Once the equality of rights of the children was established in principle by our Constitution — fundamental law of the State — Act No. 17 was approved on August 20, 1952 “To establish the equality of rights of children” retroactively to July 25 of that same year.
4.
The Commission of the Bill of Rights of the Constitutional Convention seems to have so understood it upon affirming, see footnote 1, that “the present legislation already embraces most” of the provisions on the prohibition of the discrimination by reason of birth. Of course, the only thing left was to eliminate the juridical inferiority of the children born out of wedlock, since Act No. 229 had already done so as to illegitimate children who are not natural children with respect to the natural ones.
5.
Said Section insofar as pertinent provides:
“Natural children are those born out of wedlock, from parents who at the moment when such children were conceived or were born, could have intermarried with or without dispensation.

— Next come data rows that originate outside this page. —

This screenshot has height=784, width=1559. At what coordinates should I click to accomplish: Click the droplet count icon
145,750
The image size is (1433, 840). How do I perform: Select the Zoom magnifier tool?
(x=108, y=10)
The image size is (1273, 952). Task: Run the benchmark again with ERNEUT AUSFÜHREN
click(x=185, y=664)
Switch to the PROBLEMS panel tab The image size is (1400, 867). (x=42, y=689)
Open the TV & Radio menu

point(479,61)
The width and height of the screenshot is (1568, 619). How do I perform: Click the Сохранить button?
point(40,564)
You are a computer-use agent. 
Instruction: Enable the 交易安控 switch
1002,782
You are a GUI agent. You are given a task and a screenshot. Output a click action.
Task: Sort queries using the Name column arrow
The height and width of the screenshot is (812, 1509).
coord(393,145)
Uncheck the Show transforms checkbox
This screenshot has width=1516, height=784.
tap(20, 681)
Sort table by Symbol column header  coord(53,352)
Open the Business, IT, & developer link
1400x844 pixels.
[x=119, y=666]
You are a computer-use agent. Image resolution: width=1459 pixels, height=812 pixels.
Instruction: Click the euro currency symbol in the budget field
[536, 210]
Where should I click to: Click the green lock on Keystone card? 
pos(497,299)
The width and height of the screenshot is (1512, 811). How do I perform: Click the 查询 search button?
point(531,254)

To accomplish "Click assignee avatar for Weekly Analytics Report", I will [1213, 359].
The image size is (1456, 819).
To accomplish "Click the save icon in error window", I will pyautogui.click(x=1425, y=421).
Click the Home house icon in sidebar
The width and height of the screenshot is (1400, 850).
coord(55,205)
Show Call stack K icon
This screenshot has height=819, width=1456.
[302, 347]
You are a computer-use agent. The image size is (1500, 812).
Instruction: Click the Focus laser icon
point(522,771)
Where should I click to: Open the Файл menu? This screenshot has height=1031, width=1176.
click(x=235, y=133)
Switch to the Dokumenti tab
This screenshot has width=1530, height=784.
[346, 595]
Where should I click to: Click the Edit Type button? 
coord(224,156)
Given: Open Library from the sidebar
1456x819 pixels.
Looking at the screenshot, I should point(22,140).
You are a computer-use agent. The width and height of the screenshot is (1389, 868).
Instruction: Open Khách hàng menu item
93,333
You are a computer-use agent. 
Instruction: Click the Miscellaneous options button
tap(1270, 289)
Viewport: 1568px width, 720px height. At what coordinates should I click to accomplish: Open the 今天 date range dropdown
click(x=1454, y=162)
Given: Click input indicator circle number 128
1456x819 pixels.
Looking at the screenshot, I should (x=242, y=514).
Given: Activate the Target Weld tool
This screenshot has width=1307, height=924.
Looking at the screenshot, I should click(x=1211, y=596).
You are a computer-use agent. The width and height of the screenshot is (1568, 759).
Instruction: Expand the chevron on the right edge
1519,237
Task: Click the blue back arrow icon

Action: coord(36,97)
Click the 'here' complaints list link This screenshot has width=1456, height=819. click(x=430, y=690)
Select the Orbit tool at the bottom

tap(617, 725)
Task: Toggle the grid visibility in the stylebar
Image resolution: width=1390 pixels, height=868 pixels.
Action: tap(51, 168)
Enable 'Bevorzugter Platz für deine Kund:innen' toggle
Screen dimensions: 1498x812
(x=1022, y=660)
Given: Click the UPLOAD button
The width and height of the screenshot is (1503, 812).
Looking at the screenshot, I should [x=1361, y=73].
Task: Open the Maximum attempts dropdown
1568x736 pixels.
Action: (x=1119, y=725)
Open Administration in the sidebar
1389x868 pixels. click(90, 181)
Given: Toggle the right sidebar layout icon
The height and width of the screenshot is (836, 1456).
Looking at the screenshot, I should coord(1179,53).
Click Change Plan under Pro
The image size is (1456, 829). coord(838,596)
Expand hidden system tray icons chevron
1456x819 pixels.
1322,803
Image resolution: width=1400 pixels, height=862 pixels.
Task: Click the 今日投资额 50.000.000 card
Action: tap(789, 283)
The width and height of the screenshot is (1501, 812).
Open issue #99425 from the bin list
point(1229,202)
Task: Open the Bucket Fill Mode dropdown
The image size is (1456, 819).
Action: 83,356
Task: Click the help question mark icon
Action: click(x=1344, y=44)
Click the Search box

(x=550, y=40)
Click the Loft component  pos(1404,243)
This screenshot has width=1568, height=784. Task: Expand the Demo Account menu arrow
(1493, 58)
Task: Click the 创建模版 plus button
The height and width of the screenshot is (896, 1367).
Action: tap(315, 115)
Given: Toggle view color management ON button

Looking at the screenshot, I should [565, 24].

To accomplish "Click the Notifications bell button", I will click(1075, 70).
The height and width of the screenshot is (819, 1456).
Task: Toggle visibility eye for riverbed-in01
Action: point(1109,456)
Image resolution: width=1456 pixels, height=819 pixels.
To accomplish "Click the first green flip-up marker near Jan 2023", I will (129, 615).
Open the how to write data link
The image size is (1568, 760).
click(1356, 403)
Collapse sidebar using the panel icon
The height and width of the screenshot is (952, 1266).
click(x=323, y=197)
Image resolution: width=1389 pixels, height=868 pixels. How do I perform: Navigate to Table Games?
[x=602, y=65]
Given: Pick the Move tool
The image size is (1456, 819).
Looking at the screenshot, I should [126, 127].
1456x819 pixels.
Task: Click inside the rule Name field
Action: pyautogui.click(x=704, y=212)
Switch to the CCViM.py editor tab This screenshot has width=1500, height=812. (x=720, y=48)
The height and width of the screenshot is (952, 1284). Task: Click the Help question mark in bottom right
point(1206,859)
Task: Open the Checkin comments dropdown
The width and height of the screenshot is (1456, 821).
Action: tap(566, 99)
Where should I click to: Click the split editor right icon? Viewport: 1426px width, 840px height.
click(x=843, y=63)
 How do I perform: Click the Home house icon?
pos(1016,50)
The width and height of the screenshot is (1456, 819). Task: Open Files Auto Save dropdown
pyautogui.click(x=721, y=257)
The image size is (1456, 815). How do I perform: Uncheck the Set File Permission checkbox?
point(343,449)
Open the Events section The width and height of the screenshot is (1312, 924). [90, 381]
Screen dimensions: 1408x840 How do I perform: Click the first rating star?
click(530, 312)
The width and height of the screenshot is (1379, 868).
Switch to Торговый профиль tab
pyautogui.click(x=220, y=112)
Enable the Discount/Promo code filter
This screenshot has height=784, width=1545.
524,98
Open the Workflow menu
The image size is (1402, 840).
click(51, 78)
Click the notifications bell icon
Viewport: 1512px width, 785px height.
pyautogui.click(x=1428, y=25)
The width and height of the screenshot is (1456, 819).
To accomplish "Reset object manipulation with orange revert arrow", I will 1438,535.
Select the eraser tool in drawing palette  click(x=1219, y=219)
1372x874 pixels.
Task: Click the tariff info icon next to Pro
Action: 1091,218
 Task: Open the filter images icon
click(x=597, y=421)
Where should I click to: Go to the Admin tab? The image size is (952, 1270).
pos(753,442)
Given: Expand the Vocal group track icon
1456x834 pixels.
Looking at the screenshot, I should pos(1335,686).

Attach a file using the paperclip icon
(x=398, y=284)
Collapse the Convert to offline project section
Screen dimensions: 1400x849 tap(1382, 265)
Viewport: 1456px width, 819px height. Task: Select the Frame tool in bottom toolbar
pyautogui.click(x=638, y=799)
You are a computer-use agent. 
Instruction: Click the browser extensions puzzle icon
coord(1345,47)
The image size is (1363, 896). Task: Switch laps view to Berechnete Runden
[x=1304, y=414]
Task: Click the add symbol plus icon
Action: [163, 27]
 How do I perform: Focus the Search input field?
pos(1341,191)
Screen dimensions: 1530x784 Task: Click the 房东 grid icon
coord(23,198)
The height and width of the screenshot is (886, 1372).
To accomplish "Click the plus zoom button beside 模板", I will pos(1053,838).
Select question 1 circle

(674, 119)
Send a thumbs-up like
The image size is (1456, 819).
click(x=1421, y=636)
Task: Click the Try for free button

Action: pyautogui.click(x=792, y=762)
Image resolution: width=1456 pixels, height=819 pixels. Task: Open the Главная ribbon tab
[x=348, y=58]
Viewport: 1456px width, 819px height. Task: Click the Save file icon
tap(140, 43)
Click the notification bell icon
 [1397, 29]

“The natural child may be recognized by the father and mother conjointly or by one of them only either in the record of birth or in the testament or in any other public instrument.
“The father is obliged to recognize the natural child:
Page 159“1. When there exists an indubitable statement in writing of the father wherein he expressly acknowledges his paternity.
“2. Where the child has uninterruptedly enjoyed the condition as of a natural child of the defendant father justified by acts of the same father or of his family.
“S. When the mother was known to have lived in concubinage with the father, both during her pregnancy and at the time of the birth of the child.
“4. When the child may present any authentic evidence of his paternity. . . .”
6.
The afore-cited Sections provide:
“Section 128. — The illegitimate children lacking fhe lawful qualification of natural children are only entitled to such support from their parents, as is prescribed in Section 143.”
“Section 129. — The right to the support mentioned in the preceding Section can only be exercised:
“1. — Where the paternity or maternity is inferred from a final judgment rendered in a criminal or civil action.
“2. — Where the paternity or maternity is shown by a indubitable document from the father or mother wherein the filiation is expressly recognized.”
7.
Rivera v. Cardona, 56 P.R.R. 786; Cerra v. District Court, 67 P.R.R. 872; see People v. Rohena, 52 P.R.R. 301; People v. López, 54 P.R.R. 279; People v. Rotger, 55 P.R.R. 133; People v. Pérez, 55 P.R.R. 655; People v. Rodríguez, 67 P.R.R. 688; People v. Ramos, 61 P.R.R. 322; Rodríguez v. Cruz, 68 P.R.R. 696; People v. López, 67 P.R.R. 732; Sánchez v. District Court, 64 P.R.R. 456.